Design Systems Are Maturing
Dark patterns gallery. Conversation as AI's metaphor. How to successfully design agentic AI systems.
It’s interesting to me that Figma had to have a separate conference and set of announcements focused on design systems. In some sense it’s an indicator of how big and mature this part of design has become.
A few highlights from my point-of-view…
Slots seem like one of those small paper cuts—those niggly inconveniences that we just lived with. But this is a big deal. You’ll be able to add layers within component instances without breaking the connection to your design system. No more pre-building hidden list items or forcing designers to detach components. Pretty advanced stuff.
On the code front, they’re making Code Connect actually approachable with a new UI that connects directly to GitHub and uses AI to map components. The Figma MCP server is out of beta and now supports design system guidelines—meaning your agentic coding tools can actually respect your design standards.
For teams like mine that are using Make, you’ll be able to pull in design systems through two routes: Make kits (generate React and CSS from Figma libraries) or npm package imports (bring in your existing code components). This is the part where AI-assisted design doesn’t have to mean throwing pixelcraft out the window.
Design systems have always been about maintaining quality at scale. These updates are very welcomed.
Highlighted Links
Collection of Dark Patterns and Unethical Design
Dark Patterns Hall of Shame is managed by a team of designers and researchers who have dedicated themselves to identifying and exposing dark patterns and unethical design examples on the internet. More than anything, I just love the names some of these dark patterns have, like Confirmshaming, Privacy Zuckering, and Roach Motel.
how to speak to a computer
Celine Nguyen wrote a piece that connects directly to what Ethan Mollick calls “working with wizards” and what SAP’s Ellie Kemery describes as the “calibration of trust” problem. It’s about how the interfaces we design shape the relationships we have with technology.
The through-line is metaphor. For LLMs, that metaphor is conversation. And it’s working—maybe too well:
Our intense longing to be understood can make even a rudimentary program seem human. This desire predates today’s technologies—and it’s also what makes conversational AI so promising and problematic.
When the metaphor is this good, we forget it’s a metaphor at all:
When we interact with an LLM, we instinctively apply the same expectations that we have for humans: If an LLM offers us incorrect information, or makes something up because it the correct information is unavailable, it is lying to us. …The problem, of course, is that it’s a little incoherent to accuse an LLM of lying. It’s not a person.
Designing a Successful Agentic AI System
We’ve been hearing a lot about AI agents and now enough time has passed that we’re starting to see some learnings in industry. Writing in Harvard Business Review, Linda Mantia, Surojit Chatterjee and Vivian S. Lee showcase three case studies of enterprises that have deployed AI agents.

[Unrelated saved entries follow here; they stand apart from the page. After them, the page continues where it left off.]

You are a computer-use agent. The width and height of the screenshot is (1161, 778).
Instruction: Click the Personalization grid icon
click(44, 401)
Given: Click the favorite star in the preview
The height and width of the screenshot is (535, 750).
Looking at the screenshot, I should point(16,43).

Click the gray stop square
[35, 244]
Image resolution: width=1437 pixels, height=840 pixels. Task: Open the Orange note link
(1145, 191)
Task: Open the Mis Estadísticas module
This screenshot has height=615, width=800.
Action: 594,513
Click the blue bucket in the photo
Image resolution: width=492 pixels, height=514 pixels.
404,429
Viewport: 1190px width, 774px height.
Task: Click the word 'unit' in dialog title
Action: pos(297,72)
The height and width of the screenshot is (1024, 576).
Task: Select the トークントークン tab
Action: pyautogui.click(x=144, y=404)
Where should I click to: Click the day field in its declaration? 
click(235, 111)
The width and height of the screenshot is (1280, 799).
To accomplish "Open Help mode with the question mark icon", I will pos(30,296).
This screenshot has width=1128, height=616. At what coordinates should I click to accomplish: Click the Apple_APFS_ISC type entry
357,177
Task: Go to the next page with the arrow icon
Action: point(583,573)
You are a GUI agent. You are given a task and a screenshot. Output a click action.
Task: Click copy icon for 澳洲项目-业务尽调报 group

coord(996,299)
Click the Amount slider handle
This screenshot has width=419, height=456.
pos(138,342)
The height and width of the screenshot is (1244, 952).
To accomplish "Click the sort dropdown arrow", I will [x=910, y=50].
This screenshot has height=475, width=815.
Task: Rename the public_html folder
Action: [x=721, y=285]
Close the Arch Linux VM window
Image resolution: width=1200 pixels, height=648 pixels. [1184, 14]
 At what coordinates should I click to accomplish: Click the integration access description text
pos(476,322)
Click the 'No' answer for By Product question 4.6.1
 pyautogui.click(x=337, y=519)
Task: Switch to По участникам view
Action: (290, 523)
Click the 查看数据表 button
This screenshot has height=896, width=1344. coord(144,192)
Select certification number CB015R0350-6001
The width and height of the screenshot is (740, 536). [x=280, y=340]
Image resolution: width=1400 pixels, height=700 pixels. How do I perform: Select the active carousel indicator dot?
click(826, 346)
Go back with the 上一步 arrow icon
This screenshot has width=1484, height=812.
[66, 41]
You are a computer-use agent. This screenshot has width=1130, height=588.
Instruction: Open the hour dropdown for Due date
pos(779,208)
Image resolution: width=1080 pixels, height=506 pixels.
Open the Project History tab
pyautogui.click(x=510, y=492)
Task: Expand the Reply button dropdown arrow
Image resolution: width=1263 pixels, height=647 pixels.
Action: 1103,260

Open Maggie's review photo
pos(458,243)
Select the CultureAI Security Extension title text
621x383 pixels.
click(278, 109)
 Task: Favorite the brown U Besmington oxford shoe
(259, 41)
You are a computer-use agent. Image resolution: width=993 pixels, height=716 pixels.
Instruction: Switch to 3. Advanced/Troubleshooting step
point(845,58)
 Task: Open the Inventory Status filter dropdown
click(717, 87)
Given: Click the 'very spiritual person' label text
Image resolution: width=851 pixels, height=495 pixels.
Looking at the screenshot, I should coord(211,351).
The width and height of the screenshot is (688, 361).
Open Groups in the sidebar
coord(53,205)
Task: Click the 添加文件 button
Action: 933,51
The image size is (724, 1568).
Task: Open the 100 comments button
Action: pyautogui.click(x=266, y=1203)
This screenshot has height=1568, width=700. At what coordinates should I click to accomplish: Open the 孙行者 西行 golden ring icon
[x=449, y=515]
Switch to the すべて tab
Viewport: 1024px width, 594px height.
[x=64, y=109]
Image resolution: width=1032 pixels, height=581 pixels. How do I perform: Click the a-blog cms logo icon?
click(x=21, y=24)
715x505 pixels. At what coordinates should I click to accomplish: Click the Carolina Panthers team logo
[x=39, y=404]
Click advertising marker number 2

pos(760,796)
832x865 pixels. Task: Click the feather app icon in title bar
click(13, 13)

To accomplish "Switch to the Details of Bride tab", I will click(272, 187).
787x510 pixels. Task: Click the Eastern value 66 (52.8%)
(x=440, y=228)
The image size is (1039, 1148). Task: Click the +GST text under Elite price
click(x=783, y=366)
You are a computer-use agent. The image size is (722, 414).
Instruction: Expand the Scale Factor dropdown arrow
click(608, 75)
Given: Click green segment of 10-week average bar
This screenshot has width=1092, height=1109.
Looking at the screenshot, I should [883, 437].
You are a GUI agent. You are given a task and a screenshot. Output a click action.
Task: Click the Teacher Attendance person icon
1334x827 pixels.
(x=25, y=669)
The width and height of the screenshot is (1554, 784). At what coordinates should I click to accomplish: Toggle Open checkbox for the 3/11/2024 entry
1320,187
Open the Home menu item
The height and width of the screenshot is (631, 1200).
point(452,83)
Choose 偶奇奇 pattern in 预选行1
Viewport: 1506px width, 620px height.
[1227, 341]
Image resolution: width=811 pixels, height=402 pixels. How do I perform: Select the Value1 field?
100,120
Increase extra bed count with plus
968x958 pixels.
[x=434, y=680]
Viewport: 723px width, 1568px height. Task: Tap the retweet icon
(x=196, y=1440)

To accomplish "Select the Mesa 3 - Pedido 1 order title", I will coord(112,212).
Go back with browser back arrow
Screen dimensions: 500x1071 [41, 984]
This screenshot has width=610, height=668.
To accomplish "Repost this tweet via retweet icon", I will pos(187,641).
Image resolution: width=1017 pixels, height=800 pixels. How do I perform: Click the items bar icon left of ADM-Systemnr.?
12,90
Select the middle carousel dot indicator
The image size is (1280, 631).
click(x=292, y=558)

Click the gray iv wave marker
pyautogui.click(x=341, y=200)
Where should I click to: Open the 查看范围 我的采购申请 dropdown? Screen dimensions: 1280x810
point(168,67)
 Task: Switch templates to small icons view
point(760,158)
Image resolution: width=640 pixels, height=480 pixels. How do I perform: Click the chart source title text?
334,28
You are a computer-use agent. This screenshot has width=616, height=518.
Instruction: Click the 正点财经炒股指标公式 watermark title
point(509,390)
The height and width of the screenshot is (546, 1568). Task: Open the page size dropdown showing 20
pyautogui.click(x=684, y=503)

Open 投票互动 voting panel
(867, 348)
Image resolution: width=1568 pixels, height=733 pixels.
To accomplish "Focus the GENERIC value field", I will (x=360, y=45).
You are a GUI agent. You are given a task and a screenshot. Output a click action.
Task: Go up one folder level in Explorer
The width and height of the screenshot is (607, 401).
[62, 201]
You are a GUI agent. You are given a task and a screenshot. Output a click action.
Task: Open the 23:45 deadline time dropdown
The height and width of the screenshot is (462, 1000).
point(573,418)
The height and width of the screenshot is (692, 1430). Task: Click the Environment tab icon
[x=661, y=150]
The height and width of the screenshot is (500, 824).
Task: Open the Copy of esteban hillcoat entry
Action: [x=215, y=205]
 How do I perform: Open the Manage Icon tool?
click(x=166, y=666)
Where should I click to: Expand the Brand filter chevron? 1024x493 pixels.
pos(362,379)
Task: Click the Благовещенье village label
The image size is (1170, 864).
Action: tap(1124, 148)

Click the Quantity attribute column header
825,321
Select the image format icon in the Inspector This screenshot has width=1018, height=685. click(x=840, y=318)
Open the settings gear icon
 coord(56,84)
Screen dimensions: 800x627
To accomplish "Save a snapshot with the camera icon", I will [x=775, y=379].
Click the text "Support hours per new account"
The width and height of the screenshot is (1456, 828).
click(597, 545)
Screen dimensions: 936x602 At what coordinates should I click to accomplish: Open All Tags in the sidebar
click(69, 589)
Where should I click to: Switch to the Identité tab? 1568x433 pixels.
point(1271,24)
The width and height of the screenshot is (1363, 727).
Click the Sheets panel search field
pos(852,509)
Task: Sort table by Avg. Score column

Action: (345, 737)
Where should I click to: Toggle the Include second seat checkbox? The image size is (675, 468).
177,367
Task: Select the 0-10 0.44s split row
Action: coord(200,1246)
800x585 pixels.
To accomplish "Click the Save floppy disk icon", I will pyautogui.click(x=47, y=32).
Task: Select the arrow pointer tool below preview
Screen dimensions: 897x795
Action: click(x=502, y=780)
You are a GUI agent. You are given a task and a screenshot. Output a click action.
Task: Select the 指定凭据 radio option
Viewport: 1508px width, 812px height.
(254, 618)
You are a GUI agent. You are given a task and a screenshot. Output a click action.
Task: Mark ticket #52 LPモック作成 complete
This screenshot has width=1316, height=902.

They write about Hitachi Digital and how they deployed an AI agent as the first responder to the 90,000 questions employees send to their HR team annually.
Every year, employees put over 90,000 questions about everything from travel policies and remote work to training and IT support to the company’s HR team of 120 human responders. Answering these queries can be difficult, in part because of Hitachi’s complex infrastructure of over 20 systems of record, including multiple disparate HR systems, various payroll providers, and different IT environments.
What I’m Consuming
Episode 302: Buckingham Nicks: “Frozen Love” The Buckingham Nicks album, first released in 1973, introduced Stevie Nicks and Lindsey Buckingham before their tenure in Fleetwood Mac. The album, which had been out of print for decades, was remastered and re-released in 2025. The episode explores the creation of the song “Frozen Love,” the collaborative process between Nicks and Buckingham, and how the track played a pivotal role in their transition to Fleetwood Mac and the end of the Buckingham Nicks band.
First Shape Found That Can’t Pass Through Itself. Mathematicians constructed a convex polyhedron called the Noperthedron (90 vertices, 152 faces) and proved that no straight tunnel through it allows a congruent copy to pass, producing the first known convex polyhedron without Rupert’s property and disproving the conjecture that all convex polyhedra are Rupert. The proof combined analytical global and local theorems about projection shadows with an exhaustive computer partition of the orientation parameter space (about 18 million blocks), showing each block cannot contain a valid passage.
Can Liberalism Be Saved? In a new book, On Liberalism, Cass Sunstein defends a capacious “big‑tent” liberalism grounded in freedom, pluralism, the rule of law, human rights, and democracy, arguing it can encompass New Deal, classical, and libertarian strains while resisting illiberal currents on both left and right. He largely avoids partisan attacks, acknowledges problematic views and actions among influential liberals and conservatives, expresses cautious confidence that the Supreme Court remains committed to liberal principles, and recognizes tensions between liberal ideals and historical compromises such as imperialism.